Qui parle à qui ? « Monsieur Monsieur » – Christian Le Dimna – Revue VST n°5/06-99

QUEL EST CET HOMME ?
Surpris par ma propre présence
souvent me vint le haut-le-corps
d’un criminel pris sur le fait (…)
« halte !… »
« Qui parle ? Qui m’arrête ? »
« Qui ?… » (…)
Il n’y a personne !                             (FC 87)

« Après avoir tenté, dans un article intitulé « VOIR, poésie et mystique » (Revue Vivre Sans Tête n°’4, Décembre 98), de montrer comment la mystique et la poésie trouvaient un même fondement dans l’expérience primordiale de la « vision », je vais m’efforcer de montrer la parenté existant entre les expériences décrites par certains mystiques et celles auxquelles font allusion de nombreux poèmes de Jean Tardieu.

tardieu
Jean Tardieu
(1/11/1903 – 27/01/1995)

Tous ses critiques s’accordent à reconnaître la prédominance de thèmes ontologiques souvent abordés sous formes de dialogues entre deux personnages qui sont ceux du moi. « Le moi, fin et moyen de connaissance, a toujours intrigué et passionné Jean Tardieu, (…). Il porte alors le nom de Monsieur Monsieur ou de Monsieur Moi » (Paul Vernois, Le moi et son personnage dans l’œuvre de Jean Tardieu).

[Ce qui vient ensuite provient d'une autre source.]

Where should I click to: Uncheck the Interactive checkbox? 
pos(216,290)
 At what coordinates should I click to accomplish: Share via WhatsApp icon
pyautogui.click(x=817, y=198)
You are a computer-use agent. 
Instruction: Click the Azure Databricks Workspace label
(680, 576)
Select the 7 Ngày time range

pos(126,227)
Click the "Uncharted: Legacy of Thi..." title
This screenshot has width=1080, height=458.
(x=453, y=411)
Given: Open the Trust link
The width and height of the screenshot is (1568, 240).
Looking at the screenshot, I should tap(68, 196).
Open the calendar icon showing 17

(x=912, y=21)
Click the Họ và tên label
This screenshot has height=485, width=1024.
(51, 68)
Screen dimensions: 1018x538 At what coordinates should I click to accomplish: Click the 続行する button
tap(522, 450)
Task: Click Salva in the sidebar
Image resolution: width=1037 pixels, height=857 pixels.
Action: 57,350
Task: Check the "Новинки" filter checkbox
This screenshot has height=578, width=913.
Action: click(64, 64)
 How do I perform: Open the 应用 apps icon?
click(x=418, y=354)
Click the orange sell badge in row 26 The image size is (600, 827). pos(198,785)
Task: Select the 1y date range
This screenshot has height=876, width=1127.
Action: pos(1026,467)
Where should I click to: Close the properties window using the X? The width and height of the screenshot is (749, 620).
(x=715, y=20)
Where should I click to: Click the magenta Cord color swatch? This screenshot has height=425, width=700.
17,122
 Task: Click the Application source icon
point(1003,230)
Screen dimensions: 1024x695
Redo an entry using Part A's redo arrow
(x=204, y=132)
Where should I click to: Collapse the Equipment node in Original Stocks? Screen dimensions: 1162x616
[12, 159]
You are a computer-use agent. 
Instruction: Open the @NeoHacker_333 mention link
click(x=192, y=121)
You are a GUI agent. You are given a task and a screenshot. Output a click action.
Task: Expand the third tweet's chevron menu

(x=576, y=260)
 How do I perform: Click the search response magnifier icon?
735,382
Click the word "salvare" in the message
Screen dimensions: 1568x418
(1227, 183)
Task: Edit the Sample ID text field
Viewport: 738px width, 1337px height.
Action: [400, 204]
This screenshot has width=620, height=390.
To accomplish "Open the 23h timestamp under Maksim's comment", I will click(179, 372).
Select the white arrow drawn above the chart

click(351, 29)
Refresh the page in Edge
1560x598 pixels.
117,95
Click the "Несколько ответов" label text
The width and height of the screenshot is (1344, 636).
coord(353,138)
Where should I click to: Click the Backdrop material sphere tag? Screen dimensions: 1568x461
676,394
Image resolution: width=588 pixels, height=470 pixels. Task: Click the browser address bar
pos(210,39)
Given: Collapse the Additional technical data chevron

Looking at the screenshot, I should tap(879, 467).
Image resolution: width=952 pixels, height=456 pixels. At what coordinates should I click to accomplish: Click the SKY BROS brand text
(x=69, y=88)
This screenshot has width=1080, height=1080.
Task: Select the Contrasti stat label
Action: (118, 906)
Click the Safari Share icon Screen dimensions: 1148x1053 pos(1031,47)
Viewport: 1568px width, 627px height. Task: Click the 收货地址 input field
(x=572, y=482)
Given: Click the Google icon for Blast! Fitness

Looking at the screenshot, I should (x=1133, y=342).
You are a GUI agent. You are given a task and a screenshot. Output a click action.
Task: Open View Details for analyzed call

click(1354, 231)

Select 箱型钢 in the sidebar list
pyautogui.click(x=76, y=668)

Comme il n’est pas toujours aisé de savoir qui parle à qui et à partir d’où « je » parle, je me propose donc, d’utiliser les concepts de « Monsieur Tête » et de « Monsieur Sans Tête », élaborés en référence aux ouvrages de Douglas Harding, pour déterminer le point de vue de chacun des personnages et rendre à chacun son chapeau :

chapeau pas de chapeau
pas de chapeau chapeau
et jamais de repos.

Les difficultés essentielles (FC 117)

Je me limiterai à l’étude du recueil intitulé « Monsieur Monsieur » qui regroupe des poèmes publiés de 1948 à 1950 et qui, avec d’autres, est édité chez Gallimard sous le titre « Le Fleuve Caché » (FC en abrégé).
Ainsi pourrons-nous d’abord retrouver les circonstances entourant la naissance de ces deux messieurs avant de dresser leur portrait physique respectif, de déterminer leurs aptitudes et leurs préférences, leurs catégories mentales et leur maison d’origine :

« Quand on m’aura rendu MA maison et MA vie – alors je retrouverai mon vrai visage. »

 Abus de confiance.

La Naissance du Double

On peut fixer avec précision la date de naissance de l’Autre Moi, de l’ego, comme entité séparée, objet dans un monde d’objets de Jean Tardieu. En effet un matin de Pâques 1920, la découverte que fit le jeune Tardieu dans la glace devant laquelle il se rasait, fut celle d’un visage qu’il prit pour le sien, qu’il fit sien, qu’il colla sur ce vide ici et qui délimita à jamais l’espace infini qu’il était encore un instant auparavant.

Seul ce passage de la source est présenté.